Wearable energy devices on mask-based printed electrodes for self-powered glucose biosensors

Wearable sensor technology is a key to sustainable healthcare systems because of its unique capability to assess a wearer's state of wellbeing. We must continue to explore the sensible integration of sensors into wearable and energy-sustainable systems. This article reveals a new example of self-powered bioelectronics on a mask for continuously monitoring glucose by leveraging printed biofuel-cell-based carbon-nanotube-modified bio-electronics. The bioanode relies on the oxidation of glucose with the assistance of glucose oxidase and tetra-thiafulvalene functionalized on the polyaniline-modified electrode, whereas the cathode, with the assistance of platinum-poly(3,4-ethylenedioxythiophene) materials, utilizes oxygen reduction reaction.
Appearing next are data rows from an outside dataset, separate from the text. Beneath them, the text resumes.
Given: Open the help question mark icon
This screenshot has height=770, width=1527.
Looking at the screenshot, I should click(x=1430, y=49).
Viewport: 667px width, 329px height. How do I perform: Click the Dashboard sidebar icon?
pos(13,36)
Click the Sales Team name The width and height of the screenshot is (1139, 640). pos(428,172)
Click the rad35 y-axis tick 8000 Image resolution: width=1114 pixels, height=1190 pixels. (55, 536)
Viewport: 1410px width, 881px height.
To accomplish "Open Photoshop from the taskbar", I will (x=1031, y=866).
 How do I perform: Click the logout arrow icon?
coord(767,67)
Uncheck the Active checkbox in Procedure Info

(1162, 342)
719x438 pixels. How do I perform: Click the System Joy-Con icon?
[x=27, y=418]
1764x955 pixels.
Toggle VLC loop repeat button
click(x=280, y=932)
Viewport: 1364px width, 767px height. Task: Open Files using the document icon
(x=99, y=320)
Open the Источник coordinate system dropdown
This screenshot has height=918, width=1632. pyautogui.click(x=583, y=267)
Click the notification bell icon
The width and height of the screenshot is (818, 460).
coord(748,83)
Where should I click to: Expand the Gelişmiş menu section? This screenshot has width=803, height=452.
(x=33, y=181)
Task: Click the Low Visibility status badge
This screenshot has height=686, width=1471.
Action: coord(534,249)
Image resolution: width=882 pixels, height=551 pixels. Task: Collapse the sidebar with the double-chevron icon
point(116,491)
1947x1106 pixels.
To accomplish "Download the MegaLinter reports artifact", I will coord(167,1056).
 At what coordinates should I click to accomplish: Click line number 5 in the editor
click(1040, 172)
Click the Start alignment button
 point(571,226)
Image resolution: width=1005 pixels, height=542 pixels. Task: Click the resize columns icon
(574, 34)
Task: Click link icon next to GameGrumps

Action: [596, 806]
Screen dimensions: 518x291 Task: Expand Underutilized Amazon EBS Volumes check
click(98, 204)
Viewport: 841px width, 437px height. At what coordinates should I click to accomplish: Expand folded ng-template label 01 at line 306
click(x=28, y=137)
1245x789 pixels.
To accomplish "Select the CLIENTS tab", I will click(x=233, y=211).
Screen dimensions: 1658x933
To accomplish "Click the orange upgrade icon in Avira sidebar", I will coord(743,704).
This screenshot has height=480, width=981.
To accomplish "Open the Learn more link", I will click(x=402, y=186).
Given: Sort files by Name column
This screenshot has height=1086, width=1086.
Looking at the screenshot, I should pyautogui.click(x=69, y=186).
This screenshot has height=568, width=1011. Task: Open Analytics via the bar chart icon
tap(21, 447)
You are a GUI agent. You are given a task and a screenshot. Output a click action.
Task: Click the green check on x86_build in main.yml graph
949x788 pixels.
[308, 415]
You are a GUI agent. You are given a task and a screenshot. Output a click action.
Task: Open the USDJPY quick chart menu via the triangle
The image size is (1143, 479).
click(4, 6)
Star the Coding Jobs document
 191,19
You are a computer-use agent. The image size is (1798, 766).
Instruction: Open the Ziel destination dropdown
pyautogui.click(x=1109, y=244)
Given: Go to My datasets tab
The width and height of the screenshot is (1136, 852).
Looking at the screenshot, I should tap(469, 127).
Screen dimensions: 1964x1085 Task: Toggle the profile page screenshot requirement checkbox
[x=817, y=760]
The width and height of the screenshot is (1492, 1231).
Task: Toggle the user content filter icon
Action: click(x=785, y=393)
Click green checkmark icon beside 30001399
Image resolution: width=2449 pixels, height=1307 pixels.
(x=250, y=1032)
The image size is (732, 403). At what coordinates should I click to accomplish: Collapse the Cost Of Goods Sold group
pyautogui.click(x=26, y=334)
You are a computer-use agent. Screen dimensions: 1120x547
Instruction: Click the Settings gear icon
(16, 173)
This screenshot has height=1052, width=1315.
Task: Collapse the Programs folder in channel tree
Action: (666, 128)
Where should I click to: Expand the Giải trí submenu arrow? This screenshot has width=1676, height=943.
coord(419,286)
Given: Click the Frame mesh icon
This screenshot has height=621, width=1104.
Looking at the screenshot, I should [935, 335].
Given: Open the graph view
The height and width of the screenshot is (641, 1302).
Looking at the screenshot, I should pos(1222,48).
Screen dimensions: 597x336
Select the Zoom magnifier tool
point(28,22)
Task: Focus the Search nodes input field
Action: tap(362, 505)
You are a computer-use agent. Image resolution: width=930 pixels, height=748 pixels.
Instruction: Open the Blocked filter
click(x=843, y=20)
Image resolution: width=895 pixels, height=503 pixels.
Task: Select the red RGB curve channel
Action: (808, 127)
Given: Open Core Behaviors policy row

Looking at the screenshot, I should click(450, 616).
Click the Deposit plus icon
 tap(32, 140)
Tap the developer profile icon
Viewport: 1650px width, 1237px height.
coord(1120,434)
The developed flexible electrodes show enhanced capacitance and favorable biocatalytic performances. This mask biodevice yields an open circuit voltage (OCV) of 0.37 V and achieves a maximum output density of 14 mu W cm 2. The applicability to glucose detection shows that the self-powered analytical signal is proportional to the glucose concentration up to 10.00 mM with the limit of detection of 0.22 mM. This self-powered biosensor is also not affected by common interfering agents, such as lactic acid, uric acid, ascorbic acid, and creatinine. It is envisioned that this platform would further improve a wide range of digital e-health diagnostic and physiological monitoring applications.